ADR-0004: Per-source raw DuckDB catalogs¶
Status: Accepted · 2026-03
Context¶
dlt writes ingested records into a landing zone. Early versions used a
single catalog (data/databox.duckdb) with per-source schemas
(raw_ebird.*, raw_noaa.*, raw_usgs.*). This worked for correctness
but serialized all loads:
- DuckDB holds a file-level lock for writes. Concurrent pipelines blocked each other.
- A failed load partially touched the same file that downstream transforms were about to read.

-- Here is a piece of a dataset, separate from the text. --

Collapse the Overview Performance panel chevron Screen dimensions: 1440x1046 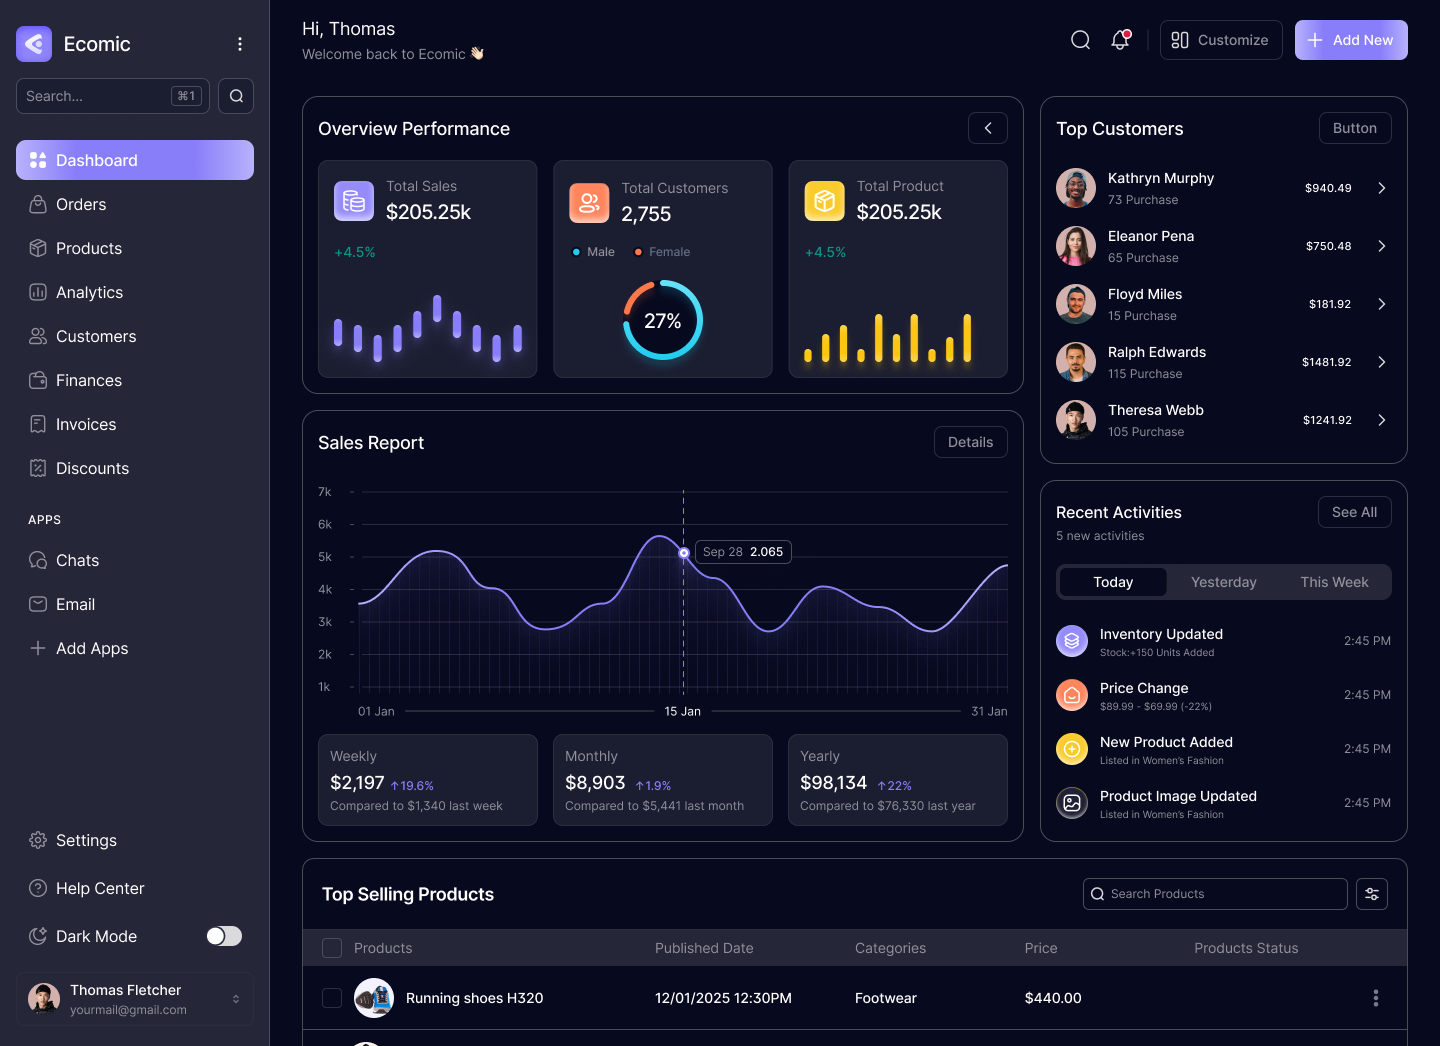coord(988,128)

- The transform-side DuckDB file grew large, and checkpoint/rollback semantics interacted awkwardly with dlt's own staging commit.
Decision¶
Split raw storage into per-source DuckDB files:
data/raw_ebird.duckdb
data/raw_noaa.duckdb
data/raw_usgs.duckdb
data/databox.duckdb # transform output catalog only
settings.raw_<source>_path returns the source-specific path for both
local and MotherDuck backends. SQLMesh staging models ATTACH each raw
file read-only as needed.
Consequences¶
Positive: - dlt pipelines run in parallel without lock contention. The full refresh time drops substantially when multiple sources ingest together. - A bad ingest for one source cannot corrupt another source's raw data. - Each source's raw file can be deleted/rebuilt independently during debugging. - The transform catalog stays small — it holds only modeled data.
Negative:
- Multiple files to back up / sync to MotherDuck instead of one.

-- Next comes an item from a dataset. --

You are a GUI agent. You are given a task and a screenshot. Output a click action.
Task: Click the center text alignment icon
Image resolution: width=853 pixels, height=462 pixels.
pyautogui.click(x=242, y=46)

- SQL that crosses raw sources must ATTACH all relevant files, which
is slightly more verbose than referencing shared schemas.
- list_databases / list_tables tooling needs to know where to look,
not just open one file.
Neutral: - On MotherDuck, "files" become "databases" in the same account, so the per-source split carries over naturally without the filesystem-level lock concern (MotherDuck handles that internally).